Sie sind hier:   Kurpfälzer Zeit > Religions- und Machtpolitik

Die Religions- und Machtpolitik kurpfälzischer Herrscher in der Neuzeit


Autorin: Margarete Köhler
nach Veröffentlichungen von H. Steitz, A. Burger, C. A. Hoffmann und T. Schäfer

Inhalt: 

  1. Die Zeit unter Ludwig V. (1508-1544) und Friedrich II. (1544-1556)
  2. Die Zeit unter Ottheinrich (1556-1559)
  3. Die Zeit unter Friedrich III. (1559-1576)
  4. Die Zeit unter Ludwig VI. (1576-1583)
  5. Die Zeit unter Friedrich IV. (1583-1610)
  6. Die Zeit unter Friedrich V. (1610-1623), genannt Winterkönig
  7. Die Zeit unter Karl Ludwig (1649-1680) und Karl II. (1680-1685)
  8. Die Zeit unter Philipp Wilhelm (1685-1690)
  9. Die Zeit unter Johann Wilhelm (1690-1716), genannt Jan Wellem
10. Die Zeit unter Karl Philipp (1716-1742)
11. Die Zeit unter Karl Theodor (1742-1799)


1. Die Zeit unter Ludwig V. (1508-1544) und Friedrich II. (1544-1556)

Ludwig, genannt der Friedfertige, in dessen Regierungszeit die Reformation ihren Anfang nahm, blieb der alten Lehre treu. Er duldete jedoch lutherische Prediger in seinem Territorium. Auch sein Bruder Friedrich behielt die katholische Konfession bei. Unter seiner Herrschaft wurden aber bereits lutherische Pfarrer eingeführt.

Ingelheim war zunächst von den Umbrüchen nicht betroffen. Die hoheitsrechtlichen Spielräume der Kurfürsten als Pfandherren waren ohnehin durch Patronats- und Zehntrechte des Mainzer Domkapitels (Ober-Ingelheim) und des Mainzer Stiftes St. Stephan (Nieder-Ingelheim) beschränkt. Auch die übrigen Orte des "Ingelheimer Grundes" standen kirchlich in enger Beziehung zum Erzstift Mainz.


2. Die Zeit unter Ottheinrich (1556-1559)
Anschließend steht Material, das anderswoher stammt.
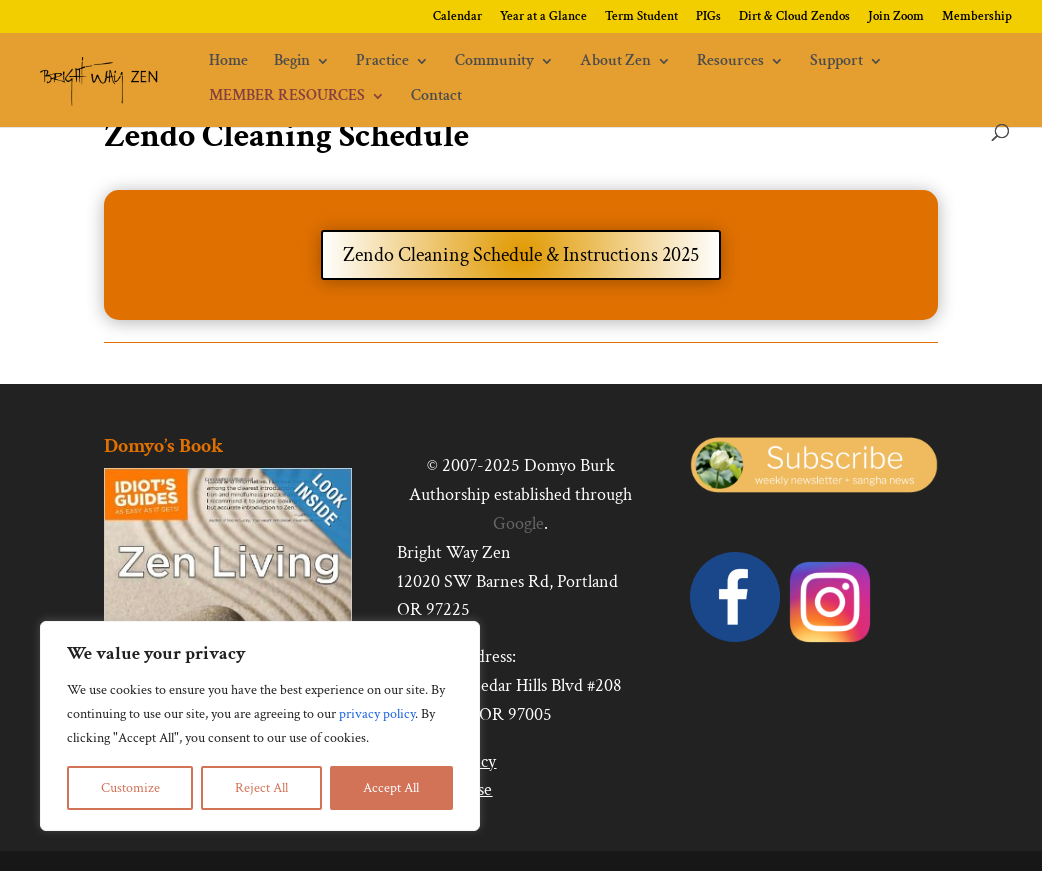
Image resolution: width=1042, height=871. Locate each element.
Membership (977, 17)
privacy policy (377, 714)
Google (518, 523)
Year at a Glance (543, 17)
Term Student (641, 17)
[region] (260, 726)
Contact (436, 97)
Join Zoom (896, 17)
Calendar (457, 17)
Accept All (391, 788)
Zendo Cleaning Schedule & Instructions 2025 (521, 255)
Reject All (261, 788)
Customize (130, 788)
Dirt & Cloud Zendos (794, 17)
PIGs (708, 17)
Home (228, 62)
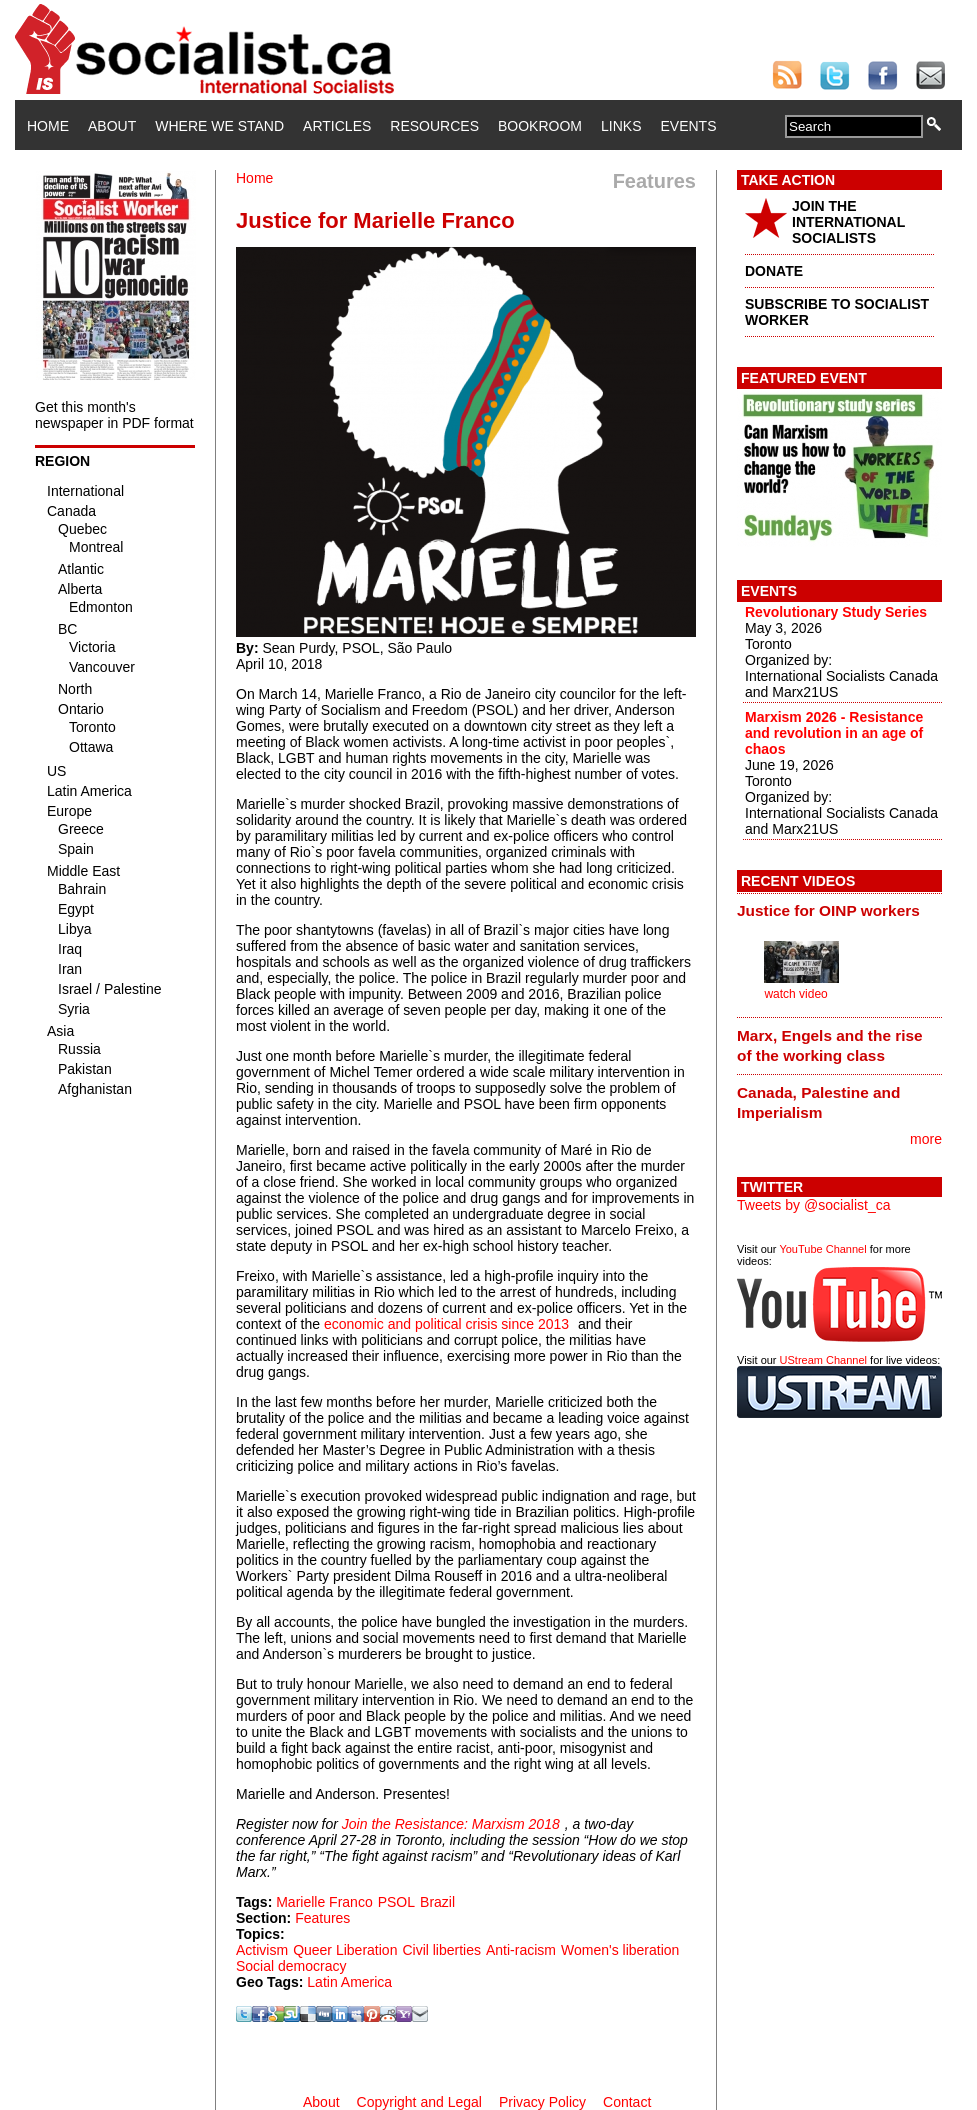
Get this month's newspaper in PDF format (114, 415)
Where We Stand (219, 126)
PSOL (396, 1902)
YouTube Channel (822, 1249)
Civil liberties (441, 1950)
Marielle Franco (324, 1902)
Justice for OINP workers (828, 910)
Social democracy (291, 1966)
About (112, 126)
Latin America (349, 1982)
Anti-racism (521, 1950)
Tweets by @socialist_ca (814, 1205)
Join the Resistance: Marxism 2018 (451, 1824)
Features (322, 1918)
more (926, 1139)
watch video (795, 994)
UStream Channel (823, 1360)
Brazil (437, 1902)
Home (48, 126)
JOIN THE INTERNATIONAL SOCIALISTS (848, 222)
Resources (434, 126)
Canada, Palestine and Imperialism (818, 1102)
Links (621, 126)
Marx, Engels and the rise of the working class (830, 1045)
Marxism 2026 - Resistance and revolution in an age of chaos (834, 733)
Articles (337, 126)
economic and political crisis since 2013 (446, 1324)
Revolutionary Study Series (836, 612)
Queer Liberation (345, 1950)
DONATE (774, 271)
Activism (262, 1950)
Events (688, 126)
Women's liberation (620, 1950)
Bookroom (540, 126)
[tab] (839, 911)
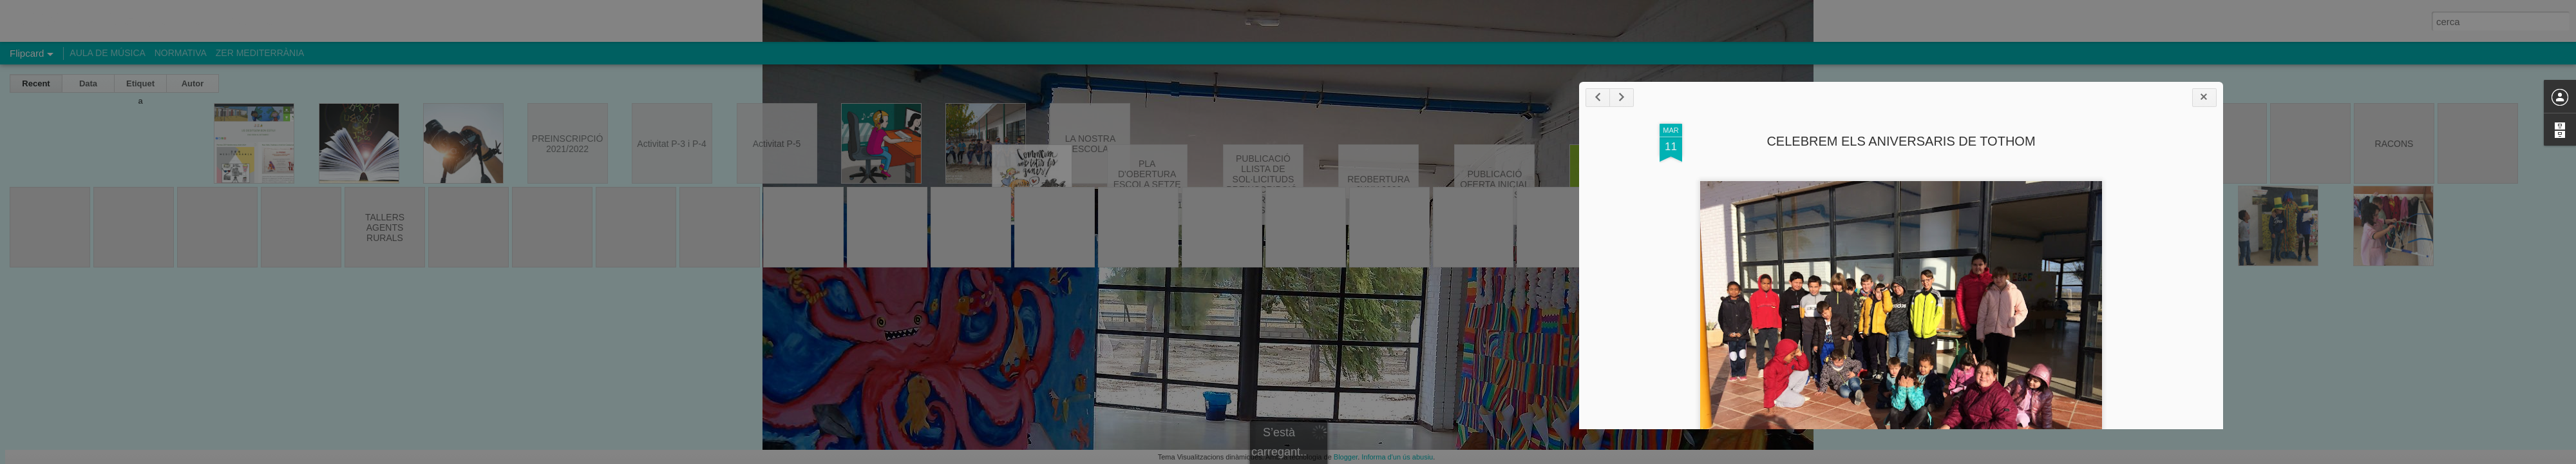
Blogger (1346, 457)
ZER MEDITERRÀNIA (260, 53)
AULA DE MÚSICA (107, 53)
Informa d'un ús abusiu (1397, 457)
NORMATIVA (181, 53)
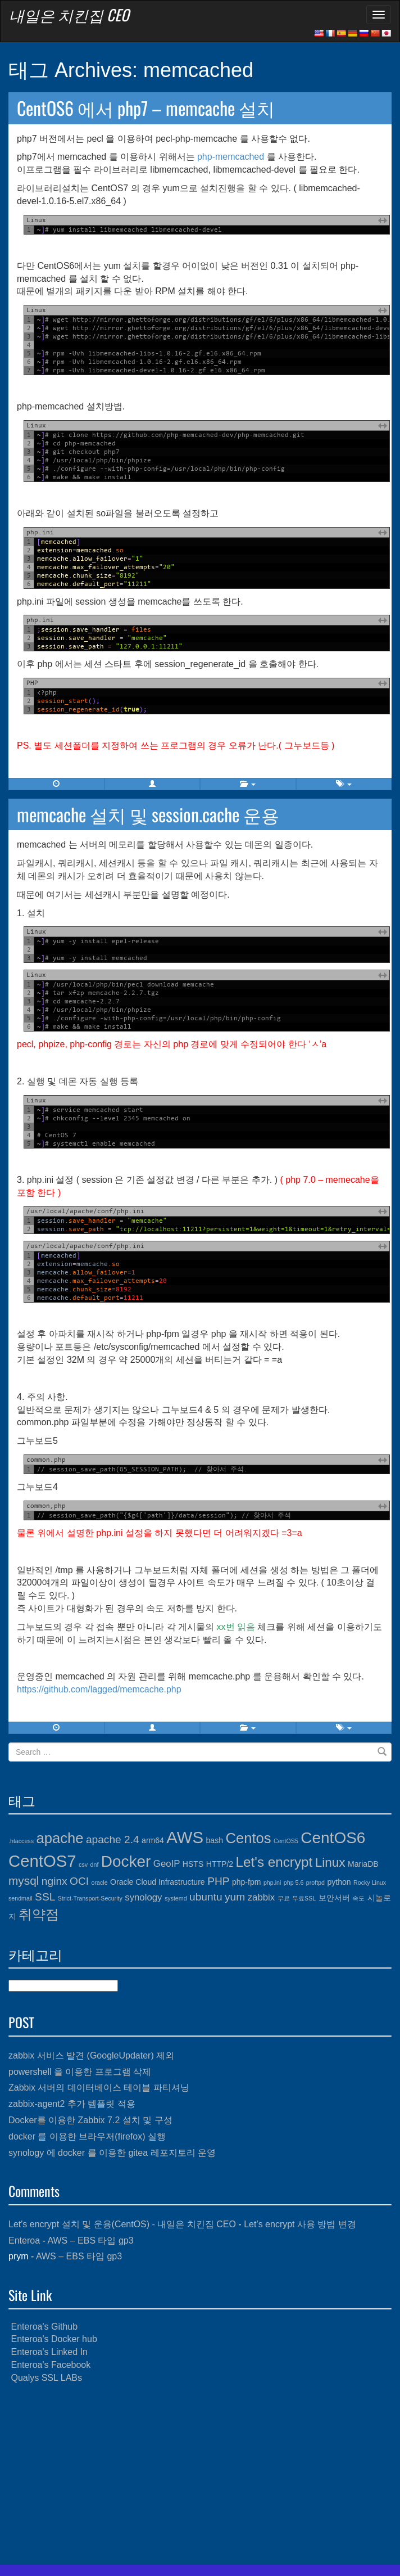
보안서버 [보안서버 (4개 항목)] (334, 1897)
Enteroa (24, 2240)
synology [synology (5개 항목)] (143, 1897)
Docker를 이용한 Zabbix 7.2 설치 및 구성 (90, 2120)
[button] (152, 784)
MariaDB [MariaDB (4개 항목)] (363, 1863)
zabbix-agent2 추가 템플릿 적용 (71, 2104)
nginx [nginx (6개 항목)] (54, 1881)
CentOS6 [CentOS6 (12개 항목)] (333, 1838)
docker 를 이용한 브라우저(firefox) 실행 (87, 2136)
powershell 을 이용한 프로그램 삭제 (79, 2072)
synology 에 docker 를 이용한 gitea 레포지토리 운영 (112, 2153)
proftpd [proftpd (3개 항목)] (315, 1882)
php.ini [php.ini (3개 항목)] (272, 1882)
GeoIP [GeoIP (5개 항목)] (166, 1863)
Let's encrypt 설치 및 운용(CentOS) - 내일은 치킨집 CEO (122, 2224)
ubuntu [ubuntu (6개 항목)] (205, 1897)
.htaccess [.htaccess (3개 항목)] (21, 1841)
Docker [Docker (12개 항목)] (126, 1861)
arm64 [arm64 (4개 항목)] (153, 1840)
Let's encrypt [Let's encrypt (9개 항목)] (274, 1862)
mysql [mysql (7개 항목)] (23, 1880)
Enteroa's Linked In (49, 2352)
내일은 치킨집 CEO (69, 14)
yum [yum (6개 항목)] (235, 1897)
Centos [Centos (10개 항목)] (248, 1838)
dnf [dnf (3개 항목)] (94, 1864)
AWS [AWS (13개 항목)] (184, 1837)
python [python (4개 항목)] (339, 1881)
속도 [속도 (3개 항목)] (358, 1898)
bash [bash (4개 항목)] (214, 1840)
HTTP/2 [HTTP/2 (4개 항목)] (219, 1863)
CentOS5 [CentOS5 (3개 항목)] (286, 1841)
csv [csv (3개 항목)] (83, 1864)
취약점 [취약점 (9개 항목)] (39, 1914)
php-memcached (230, 156)
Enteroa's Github (44, 2326)
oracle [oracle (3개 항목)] (100, 1882)
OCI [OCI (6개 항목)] (79, 1881)
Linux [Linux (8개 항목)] (330, 1863)
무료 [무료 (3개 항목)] (284, 1898)
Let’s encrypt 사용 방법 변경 (300, 2224)
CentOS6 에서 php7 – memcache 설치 (146, 107)
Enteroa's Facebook (50, 2365)
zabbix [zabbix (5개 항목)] (261, 1897)
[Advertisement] (200, 2475)
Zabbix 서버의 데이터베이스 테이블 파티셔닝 (98, 2087)
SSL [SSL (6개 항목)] (45, 1897)
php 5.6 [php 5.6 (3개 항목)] (294, 1882)
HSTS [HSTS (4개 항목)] (193, 1863)
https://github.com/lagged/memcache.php (99, 1689)
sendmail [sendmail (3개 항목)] (20, 1898)
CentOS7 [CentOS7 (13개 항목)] (42, 1861)
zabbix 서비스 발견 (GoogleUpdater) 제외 (91, 2055)
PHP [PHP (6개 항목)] (218, 1881)
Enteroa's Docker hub (54, 2339)
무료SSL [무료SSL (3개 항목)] (304, 1898)
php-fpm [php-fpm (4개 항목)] (246, 1881)
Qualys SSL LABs (46, 2378)
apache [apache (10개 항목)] (59, 1838)
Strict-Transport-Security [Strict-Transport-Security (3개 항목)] (90, 1898)
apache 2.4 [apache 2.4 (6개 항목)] (112, 1839)
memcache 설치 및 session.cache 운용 (148, 814)
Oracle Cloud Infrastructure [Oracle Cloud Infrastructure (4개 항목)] (157, 1881)
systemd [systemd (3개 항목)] (176, 1898)
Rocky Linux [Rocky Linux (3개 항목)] (369, 1882)
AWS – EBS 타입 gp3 (90, 2240)
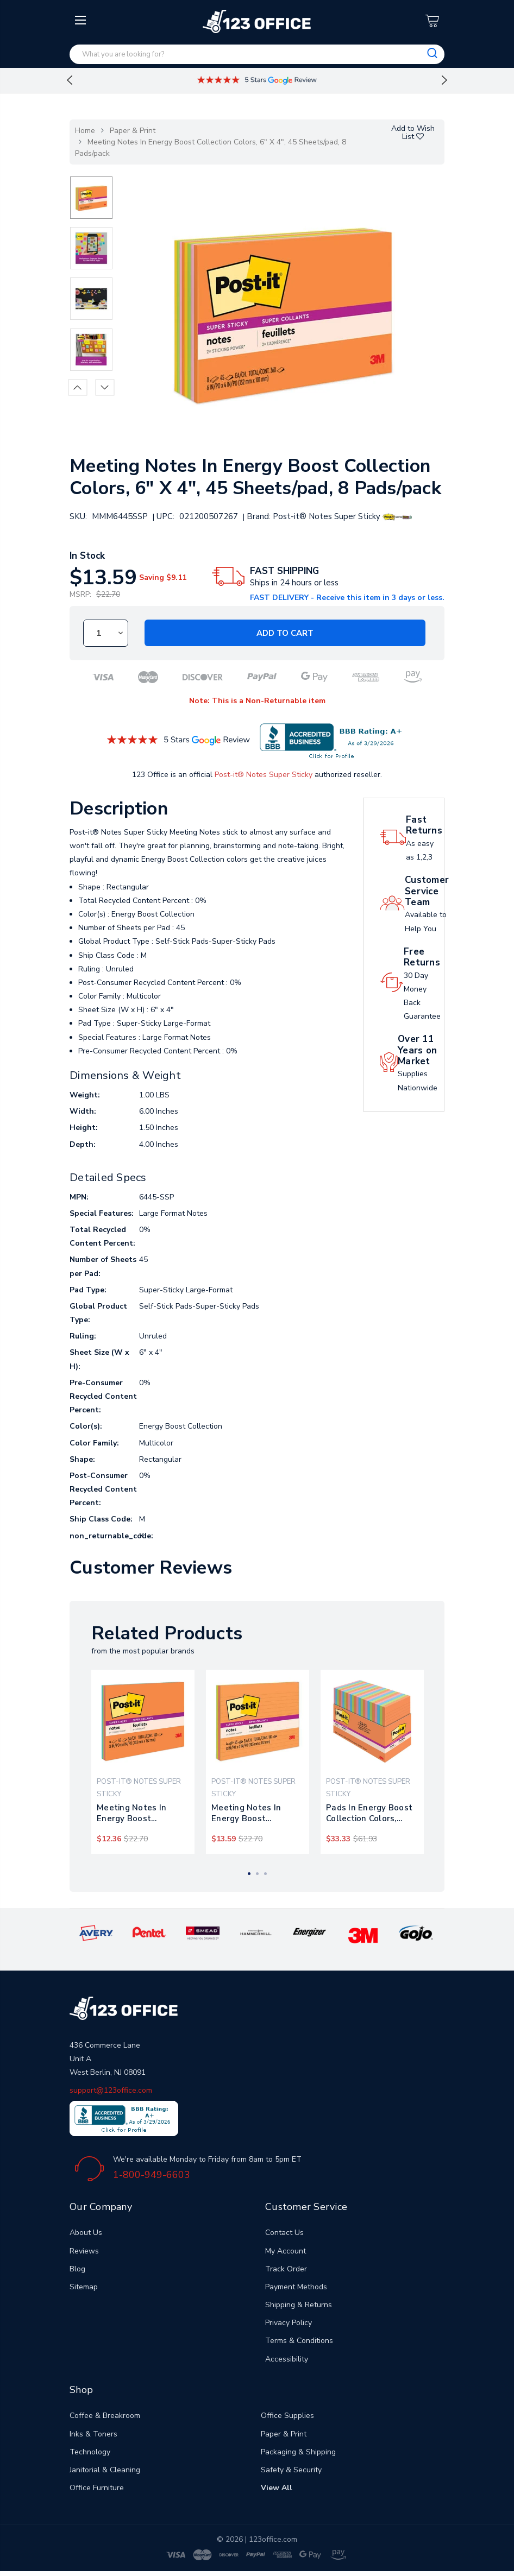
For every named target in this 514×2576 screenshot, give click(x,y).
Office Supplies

Ottheinrich, der Enkel Philipps I., wurde 1502 als Sohn des 1504 während des Landshuter Erbfolgekrieges verstorbenen Kurprinzen Ruprecht bei Rhein geboren. Als er 1556 die Nachfolge seines Onkels Friedrich II. antrat, blickte er bereits auf einen bewegten Lebenslauf zurück. Der Kaiser hatte bei Ruprechts Tod Friedrich zum Vormund über dessen unmündige Söhne bestimmt. Als Erbe aus dem wittelsbachischen Besitz sollte ihnen das neu gebildete Fürstenturm „Junge Pfalz“ (Pfalz-Neuburg) zufallen, in dem ihr Onkel und Vormund Friedrich die Herrschaft bis 1522 ausübte.

In seiner ab 1522 folgenden eigenen Regierungszeit machte sich Ottheinrich als Bauherr (Neuburger Residenz), Mäzen und Sammler einen Namen, was 1544 fast zum finanziellen Kollaps seines Fürstentums führte. Man entzog ihm die wirtschaftliche Verantwortung, und er durfte nur noch repräsentieren.

Ottheinrich war Befürworter der lutherischen Glaubenslehre und konvertierte 1542. Das gesamte Fürstentum Neuburg wechselte mit ihm die Konfession. Der nach Neuburg berufene Prediger Osiander verfasste 1543 für ihn eine Kirchenordnung. Als der Pfalzgraf nach dem Schmalkaldischen Krieg ins Exil musste und in der Kurpfalz bis 1552 Zuflucht fand, begann er zum Verdruss seines katholischen Onkels Friedrich auch dort, reformatorische Aktivitäten zu entfalten. Nach dem Tode seines Onkels fiel ihm 1556 die Kurwürde zu. Nun waren seinem missionarischen Eifer keine Grenzen mehr gesetzt.

Zur Einführung des Luthertums als Landesreligion wurde eine Kirchenordnung erlassen und 1556 die erste Kirchenvisitation durchgeführt. Mit Unterstützung Melanchthons reformierte er die Heidelberger Universität und förderte den Ausbau der berühmten Palatina, der kurfürstlichen Bibliothek. Für sie beschaffte er sich 1557 die Bibliothek des säkularisierten Klosters Lorsch. Obwohl seine Visitationskommission in Ober-Ingelheim noch katholische Verhältnisse feststellte und anprangerte, kam es zu keinen tiefgreifenden Änderungen, weil Schultheiß und Rat als „Freie Reichsleute“ entschlossen waren, eine Beschneidung ihres religiösen Selbstbestimmungsrechts abzuwehren.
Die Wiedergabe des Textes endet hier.